# Question for ladies with FBO (BV)



## serenity now (Aug 20, 2006)

Rotten club we're in, huh? 

So when my whole ordeal with FBO started last year, it coincided with the first time I ever got a BV infection (bacterial vaginosos). I'm in my 30s and have never had BV in my life and none of my lifestyle habits had changed and it happened around the same time as the FBO.

Now the BV is chronic -- seems to come back every month around my period. To add insult, the BV odor is almost worse than the FBO! It's really strong and smells really sour and overwhelming. I have to take antibiotics every time and I've gotten it so much they are going to deploy the nuclear option on me next -- which is a 4-month prophylactic treatment.... yay.

I also have a confirmed grade 1 rectocele which is likely the cause of my FBO. I just wonder if the rectocele is somehow allowing fecal material to travel toward my vagina and cause the BV infection every month. I get mysterious brown spotting between periods that isn't old blood but doesn't smell fecal either - but looks like it.

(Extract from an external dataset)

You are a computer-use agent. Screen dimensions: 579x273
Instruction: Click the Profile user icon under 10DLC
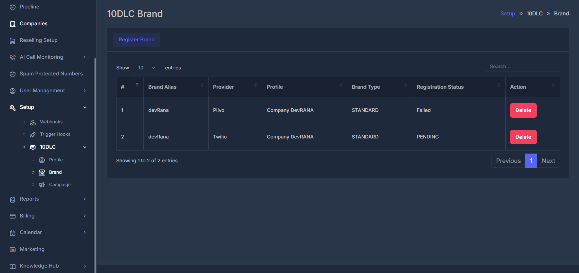(x=42, y=160)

Oh the wonderful and gross and mysterious human body. Please comment if you have any insights, ladies! Thank you.


----------



## marleyma (Aug 13, 2014)

Oh gosh so sorry to hear that. With the rectocele I could see how that could happen. I have rectal prolapse and now rectocele (i believe.. my gyn confirmed but just threw birth control at me and sent me on my way 😒) but I could definitely see how it could cause an infection. How bad is your rectocele? Does it cause much pain? Mine does and I have no idea what to do about it!


----------



## Stinkybeauty (Sep 16, 2017)

Funny how I also have leaky gas n every other week BV!!! My boyfriend tells me I need to wash more often but Lolol but I cannot help it .


----------